First, I wish to make it crystal clear up front that I’ve always looked up to Mr. Stein. I have the deepest respect for him not only because of the life he’s led, but because of the kind of person he is. He’s a brilliant, hard working man who generally has not a negative word to say about anyone. In many ways I’ve used him as a partial role model when it comes to how I deal with people. He’s simply one of the kindest most empathetic public figures in America today. And even though what he said Friday in A Home Truth About Real Estate Investing is mystifying to say the least, my opinion of him hasn’t changed.

He’d just finished recalling the condo he’d purchased many years ago, and that the almost identical condo now, though worth much more, had “not fully kept up with inflation.” He then went on to say the following:

On the other hand, if the same person had bought the Dow in 1982, he would’ve made roughly 10 times the money by now, not counting dividends, which would have meant he would’ve made close to 20 times the money.

In order to avoid any confusion here, Mr. Stein is saying if you’d invested $100,000 in real estate back in 1982 and the same amount in the Dow, the Dow would have outperformed real estate by close to 20 times.

I read the piece over just to insure I truly got his intended meaning. I had. I’ve come up with two potential explanatons for this astounding statement.
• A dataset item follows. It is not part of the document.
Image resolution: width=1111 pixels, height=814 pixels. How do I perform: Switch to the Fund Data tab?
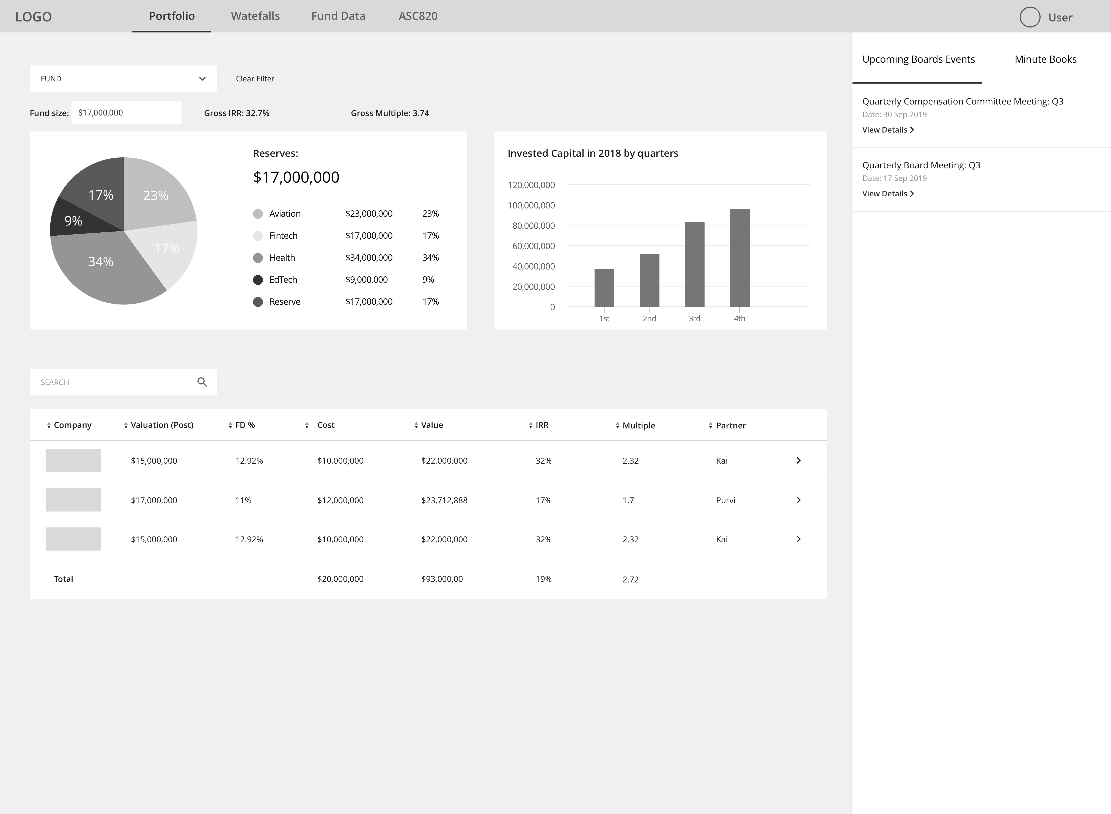pyautogui.click(x=338, y=16)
  • He’s so entrenched in ‘old school’ thinking that when he compares the two investment vehicles he is not allowing for any financing whatsoever on the real estate side.
  • He simply has so little experience outside Wall Street that he literally isn’t aware that 99% of real estate investors use leverage.

Neither explanation makes sense to me. He’s way too smart. Given the history of the two investment choices is there anyone out there who would make that claim so clearly?